**WORK REQUEST:**
Through the line that contains "Task: Toggle Zaksięgować", return the data below exactly, starting at its first line; leave the rest out.

**RECORDS PROVIDED:**
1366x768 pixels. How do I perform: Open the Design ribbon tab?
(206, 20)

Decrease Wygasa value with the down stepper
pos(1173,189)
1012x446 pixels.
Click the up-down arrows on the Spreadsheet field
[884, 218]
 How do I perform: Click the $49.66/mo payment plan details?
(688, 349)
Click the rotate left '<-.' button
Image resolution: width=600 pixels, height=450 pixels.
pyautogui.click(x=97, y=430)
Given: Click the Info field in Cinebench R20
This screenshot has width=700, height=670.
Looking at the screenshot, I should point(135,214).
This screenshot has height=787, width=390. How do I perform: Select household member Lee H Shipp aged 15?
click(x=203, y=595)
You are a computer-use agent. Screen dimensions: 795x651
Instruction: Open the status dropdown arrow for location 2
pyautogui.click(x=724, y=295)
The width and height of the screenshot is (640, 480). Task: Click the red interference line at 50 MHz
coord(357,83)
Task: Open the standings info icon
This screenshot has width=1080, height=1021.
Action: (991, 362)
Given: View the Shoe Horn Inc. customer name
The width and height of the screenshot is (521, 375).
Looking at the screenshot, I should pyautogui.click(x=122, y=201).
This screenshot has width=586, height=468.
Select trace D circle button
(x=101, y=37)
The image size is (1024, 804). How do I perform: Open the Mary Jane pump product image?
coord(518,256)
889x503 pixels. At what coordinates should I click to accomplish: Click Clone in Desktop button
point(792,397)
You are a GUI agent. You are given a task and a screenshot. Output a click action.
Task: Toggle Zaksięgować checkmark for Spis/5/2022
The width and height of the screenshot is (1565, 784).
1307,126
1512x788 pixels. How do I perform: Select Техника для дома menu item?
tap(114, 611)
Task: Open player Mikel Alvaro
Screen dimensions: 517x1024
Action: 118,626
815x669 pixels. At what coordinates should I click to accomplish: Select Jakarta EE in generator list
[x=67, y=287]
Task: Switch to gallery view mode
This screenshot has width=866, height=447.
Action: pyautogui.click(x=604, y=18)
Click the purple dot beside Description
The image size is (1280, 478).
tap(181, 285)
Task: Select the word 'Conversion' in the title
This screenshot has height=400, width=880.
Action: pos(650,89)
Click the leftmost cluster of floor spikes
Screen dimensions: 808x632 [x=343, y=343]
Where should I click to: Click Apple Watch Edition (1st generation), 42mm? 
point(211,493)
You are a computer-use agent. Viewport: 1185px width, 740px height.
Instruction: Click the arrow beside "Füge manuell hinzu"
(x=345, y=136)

**SOLUTION TO THIS TASK:**
1366x768 pixels. How do I perform: Open the Design ribbon tab?
(206, 20)

Decrease Wygasa value with the down stepper
pos(1173,189)
1012x446 pixels.
Click the up-down arrows on the Spreadsheet field
[884, 218]
 How do I perform: Click the $49.66/mo payment plan details?
(688, 349)
Click the rotate left '<-.' button
Image resolution: width=600 pixels, height=450 pixels.
pyautogui.click(x=97, y=430)
Given: Click the Info field in Cinebench R20
This screenshot has width=700, height=670.
Looking at the screenshot, I should point(135,214).
This screenshot has height=787, width=390. How do I perform: Select household member Lee H Shipp aged 15?
click(x=203, y=595)
You are a computer-use agent. Screen dimensions: 795x651
Instruction: Open the status dropdown arrow for location 2
pyautogui.click(x=724, y=295)
The width and height of the screenshot is (640, 480). Task: Click the red interference line at 50 MHz
coord(357,83)
Task: Open the standings info icon
This screenshot has width=1080, height=1021.
Action: (991, 362)
Given: View the Shoe Horn Inc. customer name
The width and height of the screenshot is (521, 375).
Looking at the screenshot, I should pyautogui.click(x=122, y=201).
This screenshot has width=586, height=468.
Select trace D circle button
(x=101, y=37)
The image size is (1024, 804). How do I perform: Open the Mary Jane pump product image?
coord(518,256)
889x503 pixels. At what coordinates should I click to accomplish: Click Clone in Desktop button
point(792,397)
You are a GUI agent. You are given a task and a screenshot. Output a click action.
Task: Toggle Zaksięgować checkmark for Spis/5/2022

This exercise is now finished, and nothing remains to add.